**Direction:**
Turn every line of the listing into a numbered list, skipping any blank lines.

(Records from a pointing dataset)
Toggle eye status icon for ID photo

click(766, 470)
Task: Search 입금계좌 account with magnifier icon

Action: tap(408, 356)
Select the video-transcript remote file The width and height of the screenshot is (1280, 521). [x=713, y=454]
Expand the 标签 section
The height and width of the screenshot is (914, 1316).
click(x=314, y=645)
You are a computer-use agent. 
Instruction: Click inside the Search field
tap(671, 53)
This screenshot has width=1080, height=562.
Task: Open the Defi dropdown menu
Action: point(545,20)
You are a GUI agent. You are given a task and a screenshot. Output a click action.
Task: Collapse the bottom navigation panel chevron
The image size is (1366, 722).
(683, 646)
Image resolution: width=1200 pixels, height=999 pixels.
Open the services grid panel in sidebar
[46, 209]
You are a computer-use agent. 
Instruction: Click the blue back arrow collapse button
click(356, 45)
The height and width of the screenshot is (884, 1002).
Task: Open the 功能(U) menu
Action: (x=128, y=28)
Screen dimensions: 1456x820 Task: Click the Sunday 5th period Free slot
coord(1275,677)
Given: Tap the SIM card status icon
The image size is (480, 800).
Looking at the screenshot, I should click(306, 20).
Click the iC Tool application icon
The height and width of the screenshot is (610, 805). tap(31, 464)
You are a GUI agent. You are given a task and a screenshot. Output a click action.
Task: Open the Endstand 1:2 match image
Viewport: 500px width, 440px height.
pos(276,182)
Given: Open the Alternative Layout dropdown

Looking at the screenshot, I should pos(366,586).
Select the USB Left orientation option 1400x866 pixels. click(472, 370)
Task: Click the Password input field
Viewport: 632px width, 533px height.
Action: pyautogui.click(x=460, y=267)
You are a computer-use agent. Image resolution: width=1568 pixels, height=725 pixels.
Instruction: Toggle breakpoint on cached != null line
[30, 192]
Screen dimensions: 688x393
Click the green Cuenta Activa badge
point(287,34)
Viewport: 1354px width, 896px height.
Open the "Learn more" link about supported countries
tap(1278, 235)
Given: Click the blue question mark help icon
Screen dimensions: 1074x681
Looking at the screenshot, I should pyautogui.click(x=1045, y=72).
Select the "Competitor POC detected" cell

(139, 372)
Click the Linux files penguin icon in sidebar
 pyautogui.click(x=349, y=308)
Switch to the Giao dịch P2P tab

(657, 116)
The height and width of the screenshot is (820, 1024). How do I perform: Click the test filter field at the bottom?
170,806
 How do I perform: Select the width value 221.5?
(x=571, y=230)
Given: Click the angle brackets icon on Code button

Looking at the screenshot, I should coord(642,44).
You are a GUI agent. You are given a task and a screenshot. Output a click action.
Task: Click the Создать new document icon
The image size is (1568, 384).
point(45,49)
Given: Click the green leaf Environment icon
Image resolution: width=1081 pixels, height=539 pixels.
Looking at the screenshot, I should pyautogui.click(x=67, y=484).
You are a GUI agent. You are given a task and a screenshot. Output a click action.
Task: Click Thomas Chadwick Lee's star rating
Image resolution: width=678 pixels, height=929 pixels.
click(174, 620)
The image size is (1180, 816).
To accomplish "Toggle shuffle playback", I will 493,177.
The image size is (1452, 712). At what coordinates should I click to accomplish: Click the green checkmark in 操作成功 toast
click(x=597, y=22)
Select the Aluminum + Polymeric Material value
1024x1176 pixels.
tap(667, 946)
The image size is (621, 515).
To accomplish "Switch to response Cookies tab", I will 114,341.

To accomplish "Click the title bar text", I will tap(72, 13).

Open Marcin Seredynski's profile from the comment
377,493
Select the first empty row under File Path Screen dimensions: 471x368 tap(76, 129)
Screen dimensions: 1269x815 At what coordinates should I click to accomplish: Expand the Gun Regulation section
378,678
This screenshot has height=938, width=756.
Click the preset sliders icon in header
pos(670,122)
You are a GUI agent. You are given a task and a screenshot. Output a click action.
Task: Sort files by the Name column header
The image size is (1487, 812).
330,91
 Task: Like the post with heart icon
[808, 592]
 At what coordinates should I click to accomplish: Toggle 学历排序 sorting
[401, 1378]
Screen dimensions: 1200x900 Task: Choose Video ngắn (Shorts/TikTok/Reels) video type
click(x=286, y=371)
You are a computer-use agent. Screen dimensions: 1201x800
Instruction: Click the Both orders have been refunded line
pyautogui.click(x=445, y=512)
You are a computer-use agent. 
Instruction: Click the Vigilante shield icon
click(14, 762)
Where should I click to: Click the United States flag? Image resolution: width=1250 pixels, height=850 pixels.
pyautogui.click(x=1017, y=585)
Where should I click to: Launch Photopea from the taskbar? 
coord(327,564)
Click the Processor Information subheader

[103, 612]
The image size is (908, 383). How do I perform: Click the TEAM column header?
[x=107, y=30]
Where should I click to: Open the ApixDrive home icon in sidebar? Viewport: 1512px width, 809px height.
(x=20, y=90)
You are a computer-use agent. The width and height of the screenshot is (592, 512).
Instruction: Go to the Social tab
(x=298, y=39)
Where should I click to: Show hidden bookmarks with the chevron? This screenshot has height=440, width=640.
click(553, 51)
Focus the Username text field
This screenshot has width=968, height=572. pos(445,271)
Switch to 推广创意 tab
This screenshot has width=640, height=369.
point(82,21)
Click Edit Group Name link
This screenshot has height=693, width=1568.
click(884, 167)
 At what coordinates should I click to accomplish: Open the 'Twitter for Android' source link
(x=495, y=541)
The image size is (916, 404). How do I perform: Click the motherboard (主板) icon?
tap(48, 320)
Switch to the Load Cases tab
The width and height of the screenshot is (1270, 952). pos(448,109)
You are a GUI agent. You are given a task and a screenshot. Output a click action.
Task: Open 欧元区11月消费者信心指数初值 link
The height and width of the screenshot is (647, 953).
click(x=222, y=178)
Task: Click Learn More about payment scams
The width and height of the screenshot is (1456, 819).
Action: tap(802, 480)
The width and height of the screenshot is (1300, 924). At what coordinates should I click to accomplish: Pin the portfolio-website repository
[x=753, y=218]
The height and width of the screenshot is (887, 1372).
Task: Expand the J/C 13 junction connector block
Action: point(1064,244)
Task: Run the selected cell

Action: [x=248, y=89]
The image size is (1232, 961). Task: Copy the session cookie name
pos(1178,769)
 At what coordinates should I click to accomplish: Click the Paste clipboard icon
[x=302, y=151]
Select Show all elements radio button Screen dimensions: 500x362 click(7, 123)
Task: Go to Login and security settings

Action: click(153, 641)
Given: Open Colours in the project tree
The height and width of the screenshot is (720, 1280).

**Complete output:**
1. Toggle eye status icon for ID photo
2. click(766, 470)
3. Task: Search 입금계좌 account with magnifier icon
4. Action: tap(408, 356)
5. Select the video-transcript remote file The width and height of the screenshot is (1280, 521). [x=713, y=454]
6. Expand the 标签 section
7. The height and width of the screenshot is (914, 1316).
8. click(x=314, y=645)
9. You are a computer-use agent. 
10. Instruction: Click inside the Search field
11. tap(671, 53)
12. This screenshot has width=1080, height=562.
13. Task: Open the Defi dropdown menu
14. Action: point(545,20)
15. You are a GUI agent. You are given a task and a screenshot. Output a click action.
16. Task: Collapse the bottom navigation panel chevron
17. The image size is (1366, 722).
18. (683, 646)
19. Image resolution: width=1200 pixels, height=999 pixels.
20. Open the services grid panel in sidebar
21. [46, 209]
22. You are a computer-use agent. 
23. Instruction: Click the blue back arrow collapse button
24. click(356, 45)
25. The height and width of the screenshot is (884, 1002).
26. Task: Open the 功能(U) menu
27. Action: (x=128, y=28)
28. Screen dimensions: 1456x820 Task: Click the Sunday 5th period Free slot
29. coord(1275,677)
30. Given: Tap the SIM card status icon
31. The image size is (480, 800).
32. Looking at the screenshot, I should click(306, 20).
33. Click the iC Tool application icon
34. The height and width of the screenshot is (610, 805). tap(31, 464)
35. You are a GUI agent. You are given a task and a screenshot. Output a click action.
36. Task: Open the Endstand 1:2 match image
37. Viewport: 500px width, 440px height.
38. pos(276,182)
39. Given: Open the Alternative Layout dropdown
40. Looking at the screenshot, I should pos(366,586).
41. Select the USB Left orientation option 1400x866 pixels. click(472, 370)
42. Task: Click the Password input field
43. Viewport: 632px width, 533px height.
44. Action: pyautogui.click(x=460, y=267)
45. You are a computer-use agent. Image resolution: width=1568 pixels, height=725 pixels.
46. Instruction: Toggle breakpoint on cached != null line
47. [30, 192]
48. Screen dimensions: 688x393
49. Click the green Cuenta Activa badge
50. point(287,34)
51. Viewport: 1354px width, 896px height.
52. Open the "Learn more" link about supported countries
53. tap(1278, 235)
54. Given: Click the blue question mark help icon
55. Screen dimensions: 1074x681
56. Looking at the screenshot, I should pyautogui.click(x=1045, y=72).
57. Select the "Competitor POC detected" cell
58. (139, 372)
59. Click the Linux files penguin icon in sidebar
60.  pyautogui.click(x=349, y=308)
61. Switch to the Giao dịch P2P tab
62. (657, 116)
63. The height and width of the screenshot is (820, 1024). How do I perform: Click the test filter field at the bottom?
64. 170,806
65.  How do I perform: Select the width value 221.5?
66. (x=571, y=230)
67. Given: Click the angle brackets icon on Code button
68. Looking at the screenshot, I should coord(642,44).
69. You are a GUI agent. You are given a task and a screenshot. Output a click action.
70. Task: Click the Создать new document icon
71. The image size is (1568, 384).
72. point(45,49)
73. Given: Click the green leaf Environment icon
74. Image resolution: width=1081 pixels, height=539 pixels.
75. Looking at the screenshot, I should pyautogui.click(x=67, y=484).
76. You are a GUI agent. You are given a task and a screenshot. Output a click action.
77. Task: Click Thomas Chadwick Lee's star rating
78. Image resolution: width=678 pixels, height=929 pixels.
79. click(174, 620)
80. The image size is (1180, 816).
81. To accomplish "Toggle shuffle playback", I will 493,177.
82. The image size is (1452, 712). At what coordinates should I click to accomplish: Click the green checkmark in 操作成功 toast
83. click(x=597, y=22)
84. Select the Aluminum + Polymeric Material value
85. 1024x1176 pixels.
86. tap(667, 946)
87. The image size is (621, 515).
88. To accomplish "Switch to response Cookies tab", I will 114,341.
89. To accomplish "Click the title bar text", I will tap(72, 13).
90. Open Marcin Seredynski's profile from the comment
91. 377,493
92. Select the first empty row under File Path Screen dimensions: 471x368 tap(76, 129)
93. Screen dimensions: 1269x815 At what coordinates should I click to accomplish: Expand the Gun Regulation section
94. 378,678
95. This screenshot has height=938, width=756.
96. Click the preset sliders icon in header
97. pos(670,122)
98. You are a GUI agent. You are given a task and a screenshot. Output a click action.
99. Task: Sort files by the Name column header
100. The image size is (1487, 812).
101. 330,91
102.  Task: Like the post with heart icon
103. [808, 592]
104.  At what coordinates should I click to accomplish: Toggle 学历排序 sorting
105. [401, 1378]
106. Screen dimensions: 1200x900 Task: Choose Video ngắn (Shorts/TikTok/Reels) video type
107. click(x=286, y=371)
108. You are a computer-use agent. Screen dimensions: 1201x800
109. Instruction: Click the Both orders have been refunded line
110. pyautogui.click(x=445, y=512)
111. You are a computer-use agent. 
112. Instruction: Click the Vigilante shield icon
113. click(14, 762)
114. Where should I click to: Click the United States flag? Image resolution: width=1250 pixels, height=850 pixels.
115. pyautogui.click(x=1017, y=585)
116. Where should I click to: Launch Photopea from the taskbar? 
117. coord(327,564)
118. Click the Processor Information subheader
119. [103, 612]
120. The image size is (908, 383). How do I perform: Click the TEAM column header?
121. [x=107, y=30]
122. Where should I click to: Open the ApixDrive home icon in sidebar? Viewport: 1512px width, 809px height.
123. (x=20, y=90)
124. You are a computer-use agent. The width and height of the screenshot is (592, 512).
125. Instruction: Go to the Social tab
126. (x=298, y=39)
127. Where should I click to: Show hidden bookmarks with the chevron? This screenshot has height=440, width=640.
128. click(553, 51)
129. Focus the Username text field
130. This screenshot has width=968, height=572. pos(445,271)
131. Switch to 推广创意 tab
132. This screenshot has width=640, height=369.
133. point(82,21)
134. Click Edit Group Name link
135. This screenshot has height=693, width=1568.
136. click(884, 167)
137.  At what coordinates should I click to accomplish: Open the 'Twitter for Android' source link
138. (x=495, y=541)
139. The image size is (916, 404). How do I perform: Click the motherboard (主板) icon?
140. tap(48, 320)
141. Switch to the Load Cases tab
142. The width and height of the screenshot is (1270, 952). pos(448,109)
143. You are a GUI agent. You are given a task and a screenshot. Output a click action.
144. Task: Open 欧元区11月消费者信心指数初值 link
145. The height and width of the screenshot is (647, 953).
146. click(x=222, y=178)
147. Task: Click Learn More about payment scams
148. The width and height of the screenshot is (1456, 819).
149. Action: tap(802, 480)
150. The width and height of the screenshot is (1300, 924). At what coordinates should I click to accomplish: Pin the portfolio-website repository
151. [x=753, y=218]
152. The height and width of the screenshot is (887, 1372).
153. Task: Expand the J/C 13 junction connector block
154. Action: point(1064,244)
155. Task: Run the selected cell
156. Action: [x=248, y=89]
157. The image size is (1232, 961). Task: Copy the session cookie name
158. pos(1178,769)
159.  At what coordinates should I click to accomplish: Click the Paste clipboard icon
160. [x=302, y=151]
161. Select Show all elements radio button Screen dimensions: 500x362 click(7, 123)
162. Task: Go to Login and security settings
163. Action: click(153, 641)
164. Given: Open Colours in the project tree
165. The height and width of the screenshot is (720, 1280).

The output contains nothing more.